Crea gratis la tua vetrina su Guidasicilia

Acquisti in città

Offerte, affari del giorno, imprese e professionisti, tutti della tua città

vai a Shopping
vai a Magazine
 Cookie

Riina, Mancino e Berlusconi

Trattativa tra Stato e mafia. Sulle nuove rivelazioni del pentito Brusca riportate dal settimanale ''L'Espresso''

22 ottobre 2009

Natale 1992. In una casa alla periferia di Palermo Totò Riina, allora reggente incontrastato di Cosa nostra, ha radunato i suoi "colleghi" boss, quelli più fidati, per gli auguri di buone e feste e per fare una comunicazione molto speciale...

Questi il luogo e il tempo nel racconto che il pentito Giovanni Brusca ha fatto al pm di Firenze Gabriele Chelazzi e che Lirio Abbate ha sapientemente riassunto nell'articolo dal titolo 'Tra mafia e Stato' pubblicato oggi dal settimanale L'espresso.
Brusca racconta che quel giorno, era esattamente la vigilia di Natale, fu accolto a quella riunione da un Riina insolitamente euforico ed eccitato, "come se fosse il padrone del mondo", e con un gran sorriso rivelò: "Eh! Finalmente si sono fatti sotto. Ah, ci ho fatto un papello così...", e indicò con le mani un foglio che aveva davanti di grandi dimensioni. Riina aggiunse, racconta ancora Brusca, che in quel pezzo di carta aveva messo, oltre alle richieste sulla legge Gozzini e altri temi di ordine generale, la revisione del maxi processo a Cosa nostra e l'aggiustamento del processo ad alcuni mafiosi fra cui quello a Pippo Calò per la strage del treno 904.
Nodo importante delle parole con le quali il "capo dei capi" introdusse questo discorso del "papello" è la frase: "Si sono fatti sotto. Ho avuto un messaggio. Viene da Mancino".

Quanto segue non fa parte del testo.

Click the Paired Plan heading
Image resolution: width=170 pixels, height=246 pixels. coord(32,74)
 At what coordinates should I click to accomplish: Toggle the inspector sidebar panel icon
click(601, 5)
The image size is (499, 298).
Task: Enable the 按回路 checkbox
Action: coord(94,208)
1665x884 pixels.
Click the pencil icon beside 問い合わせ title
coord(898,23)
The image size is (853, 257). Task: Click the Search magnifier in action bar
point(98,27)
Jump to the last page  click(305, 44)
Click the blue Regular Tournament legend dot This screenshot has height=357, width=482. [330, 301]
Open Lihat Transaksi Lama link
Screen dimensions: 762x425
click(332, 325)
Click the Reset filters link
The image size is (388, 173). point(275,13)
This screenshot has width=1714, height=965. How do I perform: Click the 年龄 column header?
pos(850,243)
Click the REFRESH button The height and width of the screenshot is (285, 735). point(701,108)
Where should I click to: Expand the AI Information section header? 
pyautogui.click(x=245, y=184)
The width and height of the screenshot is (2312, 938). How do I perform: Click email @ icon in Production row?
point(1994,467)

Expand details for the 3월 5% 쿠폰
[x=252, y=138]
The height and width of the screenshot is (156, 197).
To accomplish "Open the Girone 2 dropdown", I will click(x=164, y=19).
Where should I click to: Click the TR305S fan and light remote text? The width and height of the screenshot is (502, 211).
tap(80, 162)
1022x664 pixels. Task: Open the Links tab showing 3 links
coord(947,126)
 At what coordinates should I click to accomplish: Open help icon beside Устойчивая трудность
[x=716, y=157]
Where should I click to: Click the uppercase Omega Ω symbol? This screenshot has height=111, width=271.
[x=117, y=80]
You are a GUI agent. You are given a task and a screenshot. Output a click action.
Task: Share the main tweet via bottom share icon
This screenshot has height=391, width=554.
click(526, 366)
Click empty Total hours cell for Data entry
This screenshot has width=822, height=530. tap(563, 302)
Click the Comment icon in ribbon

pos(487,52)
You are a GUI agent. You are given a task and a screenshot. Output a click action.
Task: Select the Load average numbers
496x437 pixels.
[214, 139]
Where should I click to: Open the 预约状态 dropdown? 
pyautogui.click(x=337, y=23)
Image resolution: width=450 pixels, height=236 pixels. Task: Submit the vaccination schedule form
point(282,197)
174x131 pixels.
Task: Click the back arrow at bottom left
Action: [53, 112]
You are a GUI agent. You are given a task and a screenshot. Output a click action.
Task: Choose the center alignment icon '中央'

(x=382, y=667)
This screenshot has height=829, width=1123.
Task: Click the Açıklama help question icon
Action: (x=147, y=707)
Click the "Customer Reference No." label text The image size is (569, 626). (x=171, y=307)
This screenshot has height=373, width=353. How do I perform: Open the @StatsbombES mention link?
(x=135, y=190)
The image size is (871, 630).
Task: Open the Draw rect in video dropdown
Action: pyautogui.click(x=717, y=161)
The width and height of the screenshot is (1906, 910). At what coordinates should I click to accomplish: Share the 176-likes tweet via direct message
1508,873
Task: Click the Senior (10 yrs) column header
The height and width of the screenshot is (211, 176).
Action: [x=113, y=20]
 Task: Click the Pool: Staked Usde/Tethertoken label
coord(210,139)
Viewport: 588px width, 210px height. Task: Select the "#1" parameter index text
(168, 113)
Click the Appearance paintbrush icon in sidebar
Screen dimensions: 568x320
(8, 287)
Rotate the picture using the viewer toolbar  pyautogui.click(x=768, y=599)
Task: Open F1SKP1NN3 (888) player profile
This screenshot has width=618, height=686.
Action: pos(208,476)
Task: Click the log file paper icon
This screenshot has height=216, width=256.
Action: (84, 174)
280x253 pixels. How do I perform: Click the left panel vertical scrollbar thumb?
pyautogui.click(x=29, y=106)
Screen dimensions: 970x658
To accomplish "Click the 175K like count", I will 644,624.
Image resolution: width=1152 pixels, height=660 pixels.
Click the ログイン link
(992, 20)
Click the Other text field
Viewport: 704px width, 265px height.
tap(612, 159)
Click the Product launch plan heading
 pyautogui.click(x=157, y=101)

Dunque, secondo il racconto dell'esecutore materiale della strage di Capaci, sarebbe stato Nicola Mancino, attuale vicepresidente del Csm all'epoca dei fatti ministro dell'Interno, a mandare nel 1992 un segnale alla Mafia per intavolare una trattativa dopo le stragi in cui morirono i giudici Falcone e Borsellino.
Ricostruendo la vicenda davanti al giudice Chelazzi, Giovanni Brusca dice che Riina era "felice che la trattativa, aperta dopo la morte di Falcone, si fosse mossa perché 'Mancino aveva preso questa posizione'.Quella, scrive Abbate nell'articolo, fu l'unica volta che Brusca sentì pronunciare da Riina il nome di Nicola Mancino, che era stato riferito a Riina attraverso Vito Ciancimino. Altri non lo hanno mai indicato, anche se Brusca è sicuro che ne fossero a conoscenza anche alcuni boss, come il latitante Matteo Messina Denaro, il mafioso trapanese Vincenzo Sinacori, Giuseppe Graviano, Leoluca Bagarella e Salvatore Biondino (detenuto dal giorno dell'arresto di Riina). Quest'ultimo nell'incontro del Natale del '92, riferendosi al pentito Gaspare Mutolo, disse: "Ma guarda un pò, quando un bugiardo dice la verità, non gli credono". Il riferimento era al fatto che - scrive ancora Abbate - tra le tante sciocchezze dette in passato, Mutolo aveva però ricordato l'incontro tra Mancino e Borsellino a Roma dicendo che subito dopo il magistrato era molto teso, tanto da fumare contemporaneamente due sigarette.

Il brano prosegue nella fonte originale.